Driving... really I should forget driving. The level of anger at other people's stupidity makes me quite a dangerous driver. Thankfully I've never caused an accident bar the occasional gentle bump to the driver in front (never causing damage... that's why cars have bumpers which is a sentence I've used several times. One bloke was so nasty and aggressive after going home and checking there was absolutely no damage he left a rather sheepish voicemail apologising... admittedly I was skinning up a b spliff at the time which is why I didn't brake in time). 

Crowds also cause me anxiety. I generally avoid Brixton between 3-7pm due to the crowds. I can't walk at the speed I feel comfortable, I can't control the slow people, the ones who just stop in he middle of the pavement for no reason... 

The urge to talk and move are out of my control.
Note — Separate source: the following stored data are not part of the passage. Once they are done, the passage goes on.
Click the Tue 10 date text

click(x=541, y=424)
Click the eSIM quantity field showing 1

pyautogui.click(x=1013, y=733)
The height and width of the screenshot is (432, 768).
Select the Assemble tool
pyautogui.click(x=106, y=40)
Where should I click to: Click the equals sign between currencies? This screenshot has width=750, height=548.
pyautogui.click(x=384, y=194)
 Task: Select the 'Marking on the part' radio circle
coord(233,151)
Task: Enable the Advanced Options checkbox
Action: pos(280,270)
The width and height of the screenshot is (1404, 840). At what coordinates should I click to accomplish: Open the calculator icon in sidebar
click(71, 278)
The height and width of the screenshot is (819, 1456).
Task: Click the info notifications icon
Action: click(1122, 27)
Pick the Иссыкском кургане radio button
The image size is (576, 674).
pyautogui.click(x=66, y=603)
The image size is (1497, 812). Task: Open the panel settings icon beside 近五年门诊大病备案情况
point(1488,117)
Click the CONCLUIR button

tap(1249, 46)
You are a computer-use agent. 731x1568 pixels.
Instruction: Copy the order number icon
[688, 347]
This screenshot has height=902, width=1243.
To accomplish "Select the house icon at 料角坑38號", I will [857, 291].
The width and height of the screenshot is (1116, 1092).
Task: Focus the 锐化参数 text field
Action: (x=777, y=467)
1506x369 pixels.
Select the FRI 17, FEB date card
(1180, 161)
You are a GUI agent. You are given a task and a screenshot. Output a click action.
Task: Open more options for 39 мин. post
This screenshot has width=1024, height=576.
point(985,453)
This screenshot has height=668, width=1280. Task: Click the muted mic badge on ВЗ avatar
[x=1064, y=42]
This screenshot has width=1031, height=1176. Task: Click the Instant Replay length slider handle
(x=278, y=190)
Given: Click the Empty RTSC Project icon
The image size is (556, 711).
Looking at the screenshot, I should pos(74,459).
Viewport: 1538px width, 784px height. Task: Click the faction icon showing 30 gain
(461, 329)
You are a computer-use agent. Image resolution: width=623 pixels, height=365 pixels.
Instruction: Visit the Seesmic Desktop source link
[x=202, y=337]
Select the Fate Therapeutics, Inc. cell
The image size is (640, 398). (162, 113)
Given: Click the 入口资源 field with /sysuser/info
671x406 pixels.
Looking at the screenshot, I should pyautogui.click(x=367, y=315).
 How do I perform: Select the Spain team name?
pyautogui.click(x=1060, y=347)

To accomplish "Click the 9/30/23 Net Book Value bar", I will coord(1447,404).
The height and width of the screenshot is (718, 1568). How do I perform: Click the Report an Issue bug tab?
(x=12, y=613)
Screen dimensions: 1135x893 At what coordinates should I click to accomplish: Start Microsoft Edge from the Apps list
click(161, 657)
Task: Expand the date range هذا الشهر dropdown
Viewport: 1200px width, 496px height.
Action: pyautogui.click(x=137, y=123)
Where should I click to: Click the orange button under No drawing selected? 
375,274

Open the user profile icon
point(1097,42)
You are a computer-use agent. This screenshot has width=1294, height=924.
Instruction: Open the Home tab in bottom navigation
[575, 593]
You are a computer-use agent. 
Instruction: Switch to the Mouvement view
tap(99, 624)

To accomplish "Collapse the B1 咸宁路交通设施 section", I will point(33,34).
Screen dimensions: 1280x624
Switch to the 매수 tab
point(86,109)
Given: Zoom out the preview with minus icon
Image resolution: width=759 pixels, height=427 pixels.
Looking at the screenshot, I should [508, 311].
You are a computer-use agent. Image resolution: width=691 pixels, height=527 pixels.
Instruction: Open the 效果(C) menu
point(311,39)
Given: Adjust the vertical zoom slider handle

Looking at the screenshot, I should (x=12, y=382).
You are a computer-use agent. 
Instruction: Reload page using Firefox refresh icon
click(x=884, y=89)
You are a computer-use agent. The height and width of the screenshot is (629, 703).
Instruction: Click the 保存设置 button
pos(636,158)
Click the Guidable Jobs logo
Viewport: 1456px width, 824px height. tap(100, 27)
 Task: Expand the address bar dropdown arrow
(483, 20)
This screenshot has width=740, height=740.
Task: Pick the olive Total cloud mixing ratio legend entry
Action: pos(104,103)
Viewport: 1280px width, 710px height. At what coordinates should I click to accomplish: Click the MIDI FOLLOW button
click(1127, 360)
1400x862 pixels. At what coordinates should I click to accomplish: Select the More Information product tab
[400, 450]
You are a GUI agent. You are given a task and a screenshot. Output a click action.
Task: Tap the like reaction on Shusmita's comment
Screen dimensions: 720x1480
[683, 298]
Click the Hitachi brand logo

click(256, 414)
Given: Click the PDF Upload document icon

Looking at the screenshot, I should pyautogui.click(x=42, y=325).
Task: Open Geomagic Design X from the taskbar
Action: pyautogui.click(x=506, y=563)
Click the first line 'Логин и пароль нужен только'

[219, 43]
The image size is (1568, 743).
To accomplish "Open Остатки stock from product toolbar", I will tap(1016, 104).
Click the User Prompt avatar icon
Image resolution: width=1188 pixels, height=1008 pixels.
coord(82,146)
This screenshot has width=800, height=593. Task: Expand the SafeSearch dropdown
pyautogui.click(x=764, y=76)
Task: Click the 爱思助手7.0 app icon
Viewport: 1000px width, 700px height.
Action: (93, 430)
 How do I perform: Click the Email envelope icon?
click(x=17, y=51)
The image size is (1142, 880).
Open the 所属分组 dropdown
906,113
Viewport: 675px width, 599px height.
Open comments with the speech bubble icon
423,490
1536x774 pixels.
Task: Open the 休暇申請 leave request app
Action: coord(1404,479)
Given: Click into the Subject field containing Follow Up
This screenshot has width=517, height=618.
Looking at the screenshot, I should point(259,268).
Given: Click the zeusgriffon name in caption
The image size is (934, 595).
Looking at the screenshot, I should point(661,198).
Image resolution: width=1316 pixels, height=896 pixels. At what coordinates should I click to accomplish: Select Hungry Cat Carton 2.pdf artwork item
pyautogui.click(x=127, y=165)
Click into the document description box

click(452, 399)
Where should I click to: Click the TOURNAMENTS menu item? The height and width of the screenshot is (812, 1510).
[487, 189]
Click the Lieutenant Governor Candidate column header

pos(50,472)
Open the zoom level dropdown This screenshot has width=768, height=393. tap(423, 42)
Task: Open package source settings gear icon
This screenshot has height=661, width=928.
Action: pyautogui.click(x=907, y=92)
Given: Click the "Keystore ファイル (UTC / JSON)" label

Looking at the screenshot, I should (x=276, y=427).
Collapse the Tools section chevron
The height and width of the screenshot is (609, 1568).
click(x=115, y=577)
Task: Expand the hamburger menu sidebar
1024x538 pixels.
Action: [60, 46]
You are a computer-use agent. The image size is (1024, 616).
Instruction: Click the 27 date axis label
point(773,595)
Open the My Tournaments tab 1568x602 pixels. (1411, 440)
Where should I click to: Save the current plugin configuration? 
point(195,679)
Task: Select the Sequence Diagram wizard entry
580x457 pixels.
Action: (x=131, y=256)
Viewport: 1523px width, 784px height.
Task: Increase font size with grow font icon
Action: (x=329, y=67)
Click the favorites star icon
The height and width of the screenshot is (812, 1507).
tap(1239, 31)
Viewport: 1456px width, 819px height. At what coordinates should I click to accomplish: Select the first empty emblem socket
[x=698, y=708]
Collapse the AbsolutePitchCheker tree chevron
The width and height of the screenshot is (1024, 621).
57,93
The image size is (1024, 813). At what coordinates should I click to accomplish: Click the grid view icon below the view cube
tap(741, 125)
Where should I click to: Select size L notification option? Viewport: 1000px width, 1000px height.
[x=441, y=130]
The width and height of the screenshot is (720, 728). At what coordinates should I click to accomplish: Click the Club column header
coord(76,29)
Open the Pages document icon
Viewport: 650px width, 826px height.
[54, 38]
I cannot control it anymore than someone with Tourette's  can control their ticks. And just like people with Tourette's, if you mention either, it only gets worse.

While I love the ability to do 3 things at once, the energy, excelling in situations other people find distracting and the perceived confidence I give off with my manic chatting, I HATE having ADHD. 

Unlike Tourette's, people don't understand it. Including my own family. My mother had told me before not to say ADHD is a disability... but if it wasn't, would I be where I am now?!

There was a girl with Tourette's on the tube recently, and each time she ticked, unlike everyone else, my head automatically turned to look. I couldn't stop it! I noticed in rehab that I automatically look when I see or hear anything distracting.

I am blessed with a high IQ. Aged 7 I regularly completed the Mensa puzzles in the Sun. Even to a point my father offered to pay for me to be a member. This is the only reason why I've fumbled through life reasonably. I think the statistics are around 80% of prisoners have ADHD. 

I still don't read properly. I race through books missing many words. It takes a lot of concentration to sit and read each word in my head.

My ADHD also encompasses OCD. This was noted on my assessment. Not to the point where I'll get physically distressed if you move an object... but I have a need to be the best. And EVERYTHING does have a correct place it need to be. And an order. My wardrobe has to be warmest coats to coolest jackets. Then dresses, then work trousers, then jeans, then track suits, then big chunky jumpers and cardigans, then plain vest and t-shirts, then plain jumpers and small cardigans, then going out tops, then small hoodies, then strapless tops, then shorts and skirts in order of length. Knickers and bras in one draw. Socks and tights in the next, belts and accessories after that, then scarves and winter hats, then bikinis, then party stuff and fancy dress. 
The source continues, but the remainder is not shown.